━━━━━ Given records ━━━━━

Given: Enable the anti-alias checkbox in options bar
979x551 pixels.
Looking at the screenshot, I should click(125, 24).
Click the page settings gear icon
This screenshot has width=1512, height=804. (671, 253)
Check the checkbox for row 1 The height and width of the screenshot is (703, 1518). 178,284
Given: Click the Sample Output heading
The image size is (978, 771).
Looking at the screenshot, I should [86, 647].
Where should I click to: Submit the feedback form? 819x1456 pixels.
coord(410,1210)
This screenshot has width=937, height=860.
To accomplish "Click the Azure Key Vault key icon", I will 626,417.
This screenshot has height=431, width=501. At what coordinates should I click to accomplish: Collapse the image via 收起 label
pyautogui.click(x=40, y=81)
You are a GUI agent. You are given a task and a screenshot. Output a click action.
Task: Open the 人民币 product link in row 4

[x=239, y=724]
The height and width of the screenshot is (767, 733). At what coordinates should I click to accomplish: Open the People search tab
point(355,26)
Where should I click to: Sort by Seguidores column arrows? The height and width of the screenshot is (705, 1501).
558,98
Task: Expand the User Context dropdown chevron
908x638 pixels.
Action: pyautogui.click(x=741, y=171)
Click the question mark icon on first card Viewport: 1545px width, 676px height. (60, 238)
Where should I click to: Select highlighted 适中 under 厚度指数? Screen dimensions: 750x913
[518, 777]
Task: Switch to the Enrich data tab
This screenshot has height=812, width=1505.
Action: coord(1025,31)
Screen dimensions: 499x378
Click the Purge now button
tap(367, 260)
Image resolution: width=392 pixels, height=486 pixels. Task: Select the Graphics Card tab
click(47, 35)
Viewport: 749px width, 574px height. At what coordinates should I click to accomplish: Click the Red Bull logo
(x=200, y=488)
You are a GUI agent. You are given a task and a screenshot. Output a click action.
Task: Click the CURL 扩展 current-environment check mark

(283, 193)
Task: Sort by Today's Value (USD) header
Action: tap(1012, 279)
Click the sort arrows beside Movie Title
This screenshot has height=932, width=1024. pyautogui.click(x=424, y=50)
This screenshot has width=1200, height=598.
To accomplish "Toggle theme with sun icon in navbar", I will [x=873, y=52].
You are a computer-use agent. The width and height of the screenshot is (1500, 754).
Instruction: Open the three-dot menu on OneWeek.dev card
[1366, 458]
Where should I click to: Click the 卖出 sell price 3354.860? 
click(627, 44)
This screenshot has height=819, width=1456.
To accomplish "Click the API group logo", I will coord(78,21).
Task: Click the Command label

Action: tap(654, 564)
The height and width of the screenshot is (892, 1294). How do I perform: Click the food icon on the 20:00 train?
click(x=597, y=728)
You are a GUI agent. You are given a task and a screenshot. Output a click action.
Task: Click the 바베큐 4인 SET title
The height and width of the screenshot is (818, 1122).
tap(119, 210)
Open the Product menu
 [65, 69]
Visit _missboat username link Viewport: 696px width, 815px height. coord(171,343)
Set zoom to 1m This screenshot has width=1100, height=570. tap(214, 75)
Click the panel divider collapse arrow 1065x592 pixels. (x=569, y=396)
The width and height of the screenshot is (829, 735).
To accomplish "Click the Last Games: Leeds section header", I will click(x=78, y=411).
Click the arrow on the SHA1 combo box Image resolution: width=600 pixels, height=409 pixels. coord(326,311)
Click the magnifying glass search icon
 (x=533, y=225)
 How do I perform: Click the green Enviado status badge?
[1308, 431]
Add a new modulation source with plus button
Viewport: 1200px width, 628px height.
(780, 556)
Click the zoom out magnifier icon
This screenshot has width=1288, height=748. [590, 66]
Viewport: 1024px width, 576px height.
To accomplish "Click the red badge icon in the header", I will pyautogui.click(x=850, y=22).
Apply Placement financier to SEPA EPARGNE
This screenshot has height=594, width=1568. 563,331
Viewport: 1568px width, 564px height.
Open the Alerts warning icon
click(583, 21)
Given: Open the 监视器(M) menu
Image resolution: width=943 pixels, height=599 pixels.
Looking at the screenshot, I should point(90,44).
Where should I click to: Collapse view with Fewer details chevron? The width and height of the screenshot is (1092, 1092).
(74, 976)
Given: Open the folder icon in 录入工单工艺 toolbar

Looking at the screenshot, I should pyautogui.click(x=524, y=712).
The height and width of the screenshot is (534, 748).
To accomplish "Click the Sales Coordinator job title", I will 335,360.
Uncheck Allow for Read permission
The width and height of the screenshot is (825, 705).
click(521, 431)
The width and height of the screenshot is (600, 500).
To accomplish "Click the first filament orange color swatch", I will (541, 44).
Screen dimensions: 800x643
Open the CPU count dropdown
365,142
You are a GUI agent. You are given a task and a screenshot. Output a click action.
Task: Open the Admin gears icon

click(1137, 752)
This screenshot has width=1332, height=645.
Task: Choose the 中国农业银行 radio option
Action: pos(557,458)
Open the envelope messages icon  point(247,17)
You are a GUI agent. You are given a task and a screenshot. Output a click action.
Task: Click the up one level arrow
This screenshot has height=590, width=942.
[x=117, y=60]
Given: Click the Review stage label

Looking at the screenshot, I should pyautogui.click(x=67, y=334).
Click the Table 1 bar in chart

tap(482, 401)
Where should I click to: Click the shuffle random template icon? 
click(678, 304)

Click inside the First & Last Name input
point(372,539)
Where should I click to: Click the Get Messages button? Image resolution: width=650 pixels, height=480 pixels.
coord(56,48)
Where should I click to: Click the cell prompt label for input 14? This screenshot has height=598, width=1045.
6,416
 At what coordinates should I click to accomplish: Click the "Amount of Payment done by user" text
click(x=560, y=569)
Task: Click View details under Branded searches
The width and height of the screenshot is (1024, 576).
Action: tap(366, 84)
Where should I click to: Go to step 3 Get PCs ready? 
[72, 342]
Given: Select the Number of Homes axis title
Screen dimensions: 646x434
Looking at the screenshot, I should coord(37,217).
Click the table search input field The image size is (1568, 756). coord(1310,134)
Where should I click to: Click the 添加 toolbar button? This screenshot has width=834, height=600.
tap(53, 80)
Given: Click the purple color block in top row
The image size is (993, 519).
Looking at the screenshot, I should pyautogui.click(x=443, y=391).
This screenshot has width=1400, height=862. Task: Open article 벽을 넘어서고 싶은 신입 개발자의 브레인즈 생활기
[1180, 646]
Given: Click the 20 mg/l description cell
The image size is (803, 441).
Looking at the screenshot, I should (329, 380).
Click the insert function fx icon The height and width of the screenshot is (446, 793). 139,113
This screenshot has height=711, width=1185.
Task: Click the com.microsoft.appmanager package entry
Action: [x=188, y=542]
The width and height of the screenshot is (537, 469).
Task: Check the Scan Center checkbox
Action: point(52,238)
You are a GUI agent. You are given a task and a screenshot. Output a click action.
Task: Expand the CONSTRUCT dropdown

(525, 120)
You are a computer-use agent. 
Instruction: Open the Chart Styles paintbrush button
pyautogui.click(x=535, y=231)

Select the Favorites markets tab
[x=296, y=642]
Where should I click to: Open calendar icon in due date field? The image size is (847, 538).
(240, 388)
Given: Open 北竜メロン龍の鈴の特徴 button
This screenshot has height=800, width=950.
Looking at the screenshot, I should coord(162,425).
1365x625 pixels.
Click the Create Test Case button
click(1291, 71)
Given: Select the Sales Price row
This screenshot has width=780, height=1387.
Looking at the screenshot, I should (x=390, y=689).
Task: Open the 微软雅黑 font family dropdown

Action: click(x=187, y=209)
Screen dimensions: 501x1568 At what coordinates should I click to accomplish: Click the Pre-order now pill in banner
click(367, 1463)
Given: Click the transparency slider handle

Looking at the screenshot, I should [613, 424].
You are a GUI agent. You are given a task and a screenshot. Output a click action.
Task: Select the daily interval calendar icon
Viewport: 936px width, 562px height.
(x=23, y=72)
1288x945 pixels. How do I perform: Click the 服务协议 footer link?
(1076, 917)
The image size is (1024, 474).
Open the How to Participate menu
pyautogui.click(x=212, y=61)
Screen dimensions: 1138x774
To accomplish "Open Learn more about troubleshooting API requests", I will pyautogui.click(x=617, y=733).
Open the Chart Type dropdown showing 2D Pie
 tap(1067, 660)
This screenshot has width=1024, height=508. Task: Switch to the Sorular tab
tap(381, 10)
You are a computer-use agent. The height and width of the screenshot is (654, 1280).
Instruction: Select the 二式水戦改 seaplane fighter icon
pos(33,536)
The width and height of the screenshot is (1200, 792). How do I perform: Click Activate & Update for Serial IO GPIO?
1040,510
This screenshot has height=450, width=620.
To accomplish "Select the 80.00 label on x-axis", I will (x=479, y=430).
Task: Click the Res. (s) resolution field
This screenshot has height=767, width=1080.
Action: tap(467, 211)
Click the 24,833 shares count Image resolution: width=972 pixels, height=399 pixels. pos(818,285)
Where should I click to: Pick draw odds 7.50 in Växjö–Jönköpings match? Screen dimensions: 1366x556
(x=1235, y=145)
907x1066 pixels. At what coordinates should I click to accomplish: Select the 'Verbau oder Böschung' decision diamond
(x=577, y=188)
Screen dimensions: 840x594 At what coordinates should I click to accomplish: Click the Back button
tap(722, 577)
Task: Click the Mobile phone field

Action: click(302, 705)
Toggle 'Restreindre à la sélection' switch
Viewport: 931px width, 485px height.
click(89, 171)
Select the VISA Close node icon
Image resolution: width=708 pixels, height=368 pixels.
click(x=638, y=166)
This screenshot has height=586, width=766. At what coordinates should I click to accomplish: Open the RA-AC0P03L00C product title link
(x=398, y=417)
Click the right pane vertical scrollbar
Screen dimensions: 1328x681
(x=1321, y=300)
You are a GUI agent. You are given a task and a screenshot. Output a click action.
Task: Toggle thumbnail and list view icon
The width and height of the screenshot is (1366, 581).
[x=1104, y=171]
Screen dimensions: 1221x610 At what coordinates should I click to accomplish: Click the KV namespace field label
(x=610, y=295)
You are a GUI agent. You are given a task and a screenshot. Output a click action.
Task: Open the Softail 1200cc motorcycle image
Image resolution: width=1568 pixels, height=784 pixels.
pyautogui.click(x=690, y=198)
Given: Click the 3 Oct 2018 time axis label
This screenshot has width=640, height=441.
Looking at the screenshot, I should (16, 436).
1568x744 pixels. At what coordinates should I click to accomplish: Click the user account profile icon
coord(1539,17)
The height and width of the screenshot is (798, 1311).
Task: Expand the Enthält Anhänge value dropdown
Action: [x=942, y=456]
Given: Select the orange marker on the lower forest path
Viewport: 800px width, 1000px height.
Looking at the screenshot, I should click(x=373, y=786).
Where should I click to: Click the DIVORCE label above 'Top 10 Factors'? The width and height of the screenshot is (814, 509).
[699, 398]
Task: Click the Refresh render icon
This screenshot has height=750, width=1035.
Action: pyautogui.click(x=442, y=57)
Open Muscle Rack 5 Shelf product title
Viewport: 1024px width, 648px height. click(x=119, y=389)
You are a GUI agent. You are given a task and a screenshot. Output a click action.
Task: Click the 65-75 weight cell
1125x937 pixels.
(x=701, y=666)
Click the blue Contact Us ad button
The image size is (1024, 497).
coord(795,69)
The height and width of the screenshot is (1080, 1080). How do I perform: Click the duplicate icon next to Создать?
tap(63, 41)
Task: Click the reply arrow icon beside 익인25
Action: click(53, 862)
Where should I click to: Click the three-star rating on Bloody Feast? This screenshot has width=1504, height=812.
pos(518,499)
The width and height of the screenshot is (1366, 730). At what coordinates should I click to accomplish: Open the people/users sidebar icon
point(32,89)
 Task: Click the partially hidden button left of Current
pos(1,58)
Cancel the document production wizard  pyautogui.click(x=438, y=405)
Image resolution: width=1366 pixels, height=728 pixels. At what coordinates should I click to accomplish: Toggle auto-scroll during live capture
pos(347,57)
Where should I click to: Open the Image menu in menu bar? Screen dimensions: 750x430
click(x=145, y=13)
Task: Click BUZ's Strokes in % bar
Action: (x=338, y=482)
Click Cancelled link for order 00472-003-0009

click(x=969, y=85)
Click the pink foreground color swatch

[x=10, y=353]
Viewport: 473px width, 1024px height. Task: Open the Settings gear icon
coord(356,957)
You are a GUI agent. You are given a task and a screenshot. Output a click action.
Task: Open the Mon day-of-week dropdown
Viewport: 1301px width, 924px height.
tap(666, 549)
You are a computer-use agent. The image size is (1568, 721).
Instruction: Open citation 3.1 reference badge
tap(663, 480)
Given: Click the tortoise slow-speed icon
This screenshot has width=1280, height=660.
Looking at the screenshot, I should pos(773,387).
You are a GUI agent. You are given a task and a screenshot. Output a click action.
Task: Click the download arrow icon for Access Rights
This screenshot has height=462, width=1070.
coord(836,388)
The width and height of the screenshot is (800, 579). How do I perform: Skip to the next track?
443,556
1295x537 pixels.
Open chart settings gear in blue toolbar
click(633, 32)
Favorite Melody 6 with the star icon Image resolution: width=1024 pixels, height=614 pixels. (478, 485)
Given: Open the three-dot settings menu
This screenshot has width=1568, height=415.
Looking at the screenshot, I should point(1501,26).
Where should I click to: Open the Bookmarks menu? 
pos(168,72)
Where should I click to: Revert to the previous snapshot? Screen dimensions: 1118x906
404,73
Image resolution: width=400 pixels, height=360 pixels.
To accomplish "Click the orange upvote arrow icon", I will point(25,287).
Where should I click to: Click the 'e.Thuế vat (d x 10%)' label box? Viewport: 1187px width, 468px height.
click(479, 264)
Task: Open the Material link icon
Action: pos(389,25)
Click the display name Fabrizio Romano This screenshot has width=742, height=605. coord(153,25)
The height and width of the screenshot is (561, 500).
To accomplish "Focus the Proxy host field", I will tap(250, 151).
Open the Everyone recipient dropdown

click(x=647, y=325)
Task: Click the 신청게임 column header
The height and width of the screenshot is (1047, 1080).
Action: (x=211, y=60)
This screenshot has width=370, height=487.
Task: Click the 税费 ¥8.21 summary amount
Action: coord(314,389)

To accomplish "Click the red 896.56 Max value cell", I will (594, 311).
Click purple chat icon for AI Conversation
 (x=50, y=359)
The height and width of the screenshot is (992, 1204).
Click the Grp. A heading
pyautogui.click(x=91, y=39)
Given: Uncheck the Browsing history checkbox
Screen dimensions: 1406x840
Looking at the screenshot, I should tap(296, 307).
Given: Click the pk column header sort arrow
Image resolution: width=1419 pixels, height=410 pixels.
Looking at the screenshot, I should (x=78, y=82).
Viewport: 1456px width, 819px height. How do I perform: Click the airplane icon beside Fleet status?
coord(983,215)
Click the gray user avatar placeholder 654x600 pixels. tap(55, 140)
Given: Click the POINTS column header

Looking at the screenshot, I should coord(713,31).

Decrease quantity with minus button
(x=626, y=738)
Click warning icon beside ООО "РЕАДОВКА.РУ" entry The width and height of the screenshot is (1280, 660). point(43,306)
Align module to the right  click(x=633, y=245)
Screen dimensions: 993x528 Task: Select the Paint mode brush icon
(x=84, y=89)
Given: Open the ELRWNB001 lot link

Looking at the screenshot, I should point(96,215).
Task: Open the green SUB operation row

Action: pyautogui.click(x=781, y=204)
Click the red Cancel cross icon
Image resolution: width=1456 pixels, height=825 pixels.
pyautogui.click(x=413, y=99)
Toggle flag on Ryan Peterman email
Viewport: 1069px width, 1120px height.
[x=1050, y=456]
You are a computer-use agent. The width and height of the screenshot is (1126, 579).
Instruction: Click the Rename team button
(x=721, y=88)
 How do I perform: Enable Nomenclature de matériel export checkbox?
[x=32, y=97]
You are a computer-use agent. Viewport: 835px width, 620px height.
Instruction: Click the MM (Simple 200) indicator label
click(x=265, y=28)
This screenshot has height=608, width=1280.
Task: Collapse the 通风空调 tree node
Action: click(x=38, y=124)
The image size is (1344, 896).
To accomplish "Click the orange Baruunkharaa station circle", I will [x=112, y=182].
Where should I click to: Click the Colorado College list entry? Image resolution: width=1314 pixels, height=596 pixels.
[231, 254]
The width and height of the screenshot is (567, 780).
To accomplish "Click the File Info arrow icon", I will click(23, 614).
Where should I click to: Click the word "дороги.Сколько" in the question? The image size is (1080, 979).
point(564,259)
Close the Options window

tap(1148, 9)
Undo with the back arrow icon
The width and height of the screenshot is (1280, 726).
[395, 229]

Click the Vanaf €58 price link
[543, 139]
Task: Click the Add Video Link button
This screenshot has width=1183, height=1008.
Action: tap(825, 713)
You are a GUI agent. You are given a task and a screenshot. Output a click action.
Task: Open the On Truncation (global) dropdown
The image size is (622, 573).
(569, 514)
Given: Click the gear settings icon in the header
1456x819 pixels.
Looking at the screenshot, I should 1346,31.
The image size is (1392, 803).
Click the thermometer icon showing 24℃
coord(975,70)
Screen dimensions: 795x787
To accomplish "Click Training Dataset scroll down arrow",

━━━━━

- [The problem]:
Word for word, restate the lines of the data above that fall between the line holding "Open the Chart Type dropdown showing 2D Pie" and the line holding "This screenshot has height=450, width=620.", inclusive, and no other lines.

- [Response area]:
Open the Chart Type dropdown showing 2D Pie
 tap(1067, 660)
This screenshot has width=1024, height=508. Task: Switch to the Sorular tab
tap(381, 10)
You are a computer-use agent. The height and width of the screenshot is (654, 1280).
Instruction: Select the 二式水戦改 seaplane fighter icon
pos(33,536)
The width and height of the screenshot is (1200, 792). How do I perform: Click Activate & Update for Serial IO GPIO?
1040,510
This screenshot has height=450, width=620.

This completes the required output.